Protection against accidental damage centres on a good back up regime, however, procedural protection is also important. An example would be in relation to sensitive and valuable information. Questions should be asked for example, about who needs access to what to do their job. Not all employees are going to need access to your customer list, or financial details. In this case, steps should be taken to allow only those who require this information to access it. This would immediately reduce the level of availability to those who may abuse it. This is known as a “default deny” type of policy. This also provides a level of protection against the internal attacker. Even if an employee attempts malicious activities, by limiting access to vital data and files, the extent of such attacks a can be limited.

External threats

External attacks are best combated with a firewall. A firewall provides a first line of defence between a potentially hostile network, like the Internet at large, and your business network.
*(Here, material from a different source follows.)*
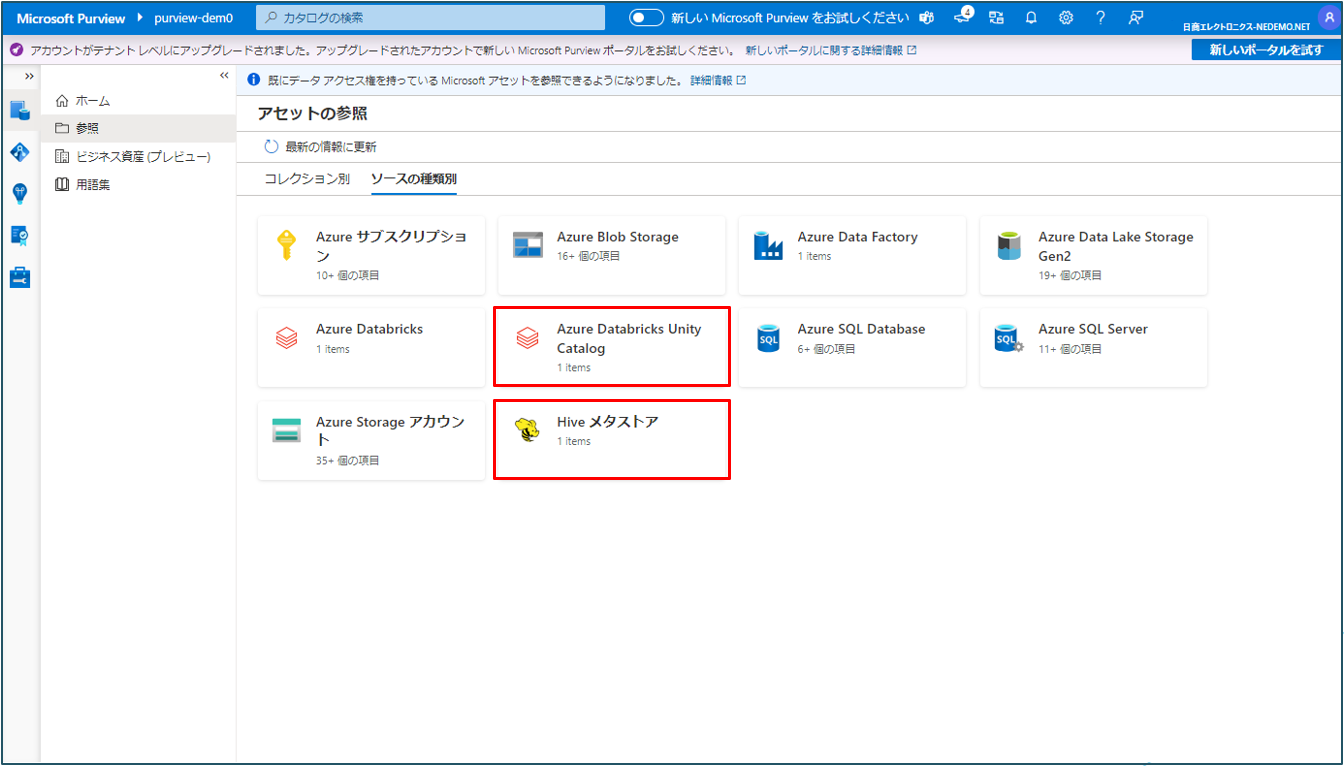Open the Data Map icon in left rail

(20, 152)
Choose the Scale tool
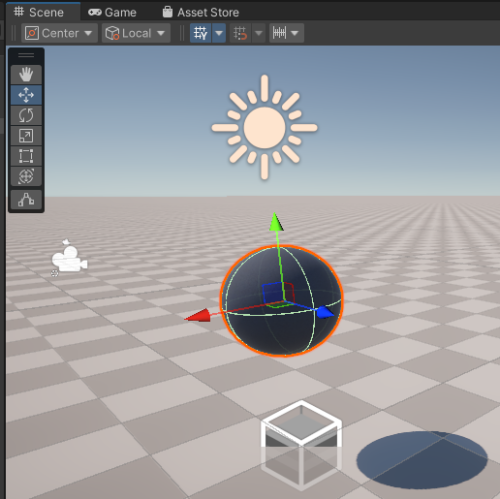 click(26, 136)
A firewall allows for the filtering of traffic from the outside world, often in conjunction with an intrusion detection system, to prevent unwanted or hostile communication. It can be an application deployed on a computer or it can be a purpose built machine.

A firewall generally allows for zones to created within a network which can have different rules applied to them. A typical example would be a company that had an always-on Internet connection such as a leased line or DSL connection such as Eircom I-stream. A firewall would be the first device hit by external traffic. Governed by programmed rules, the firewall would then decide whether the traffic meets the rules and therefore forward it, or to bar it.

The firewall would also use a set of rules to determine what traffic can pass between its internal zones, which are know as Demilitarised Zones or DMZ. By doing this, areas with varying levels of security can be created behind a single firewall, with an application being the placement of a web server in a more open zone than the internal workstations and desktops.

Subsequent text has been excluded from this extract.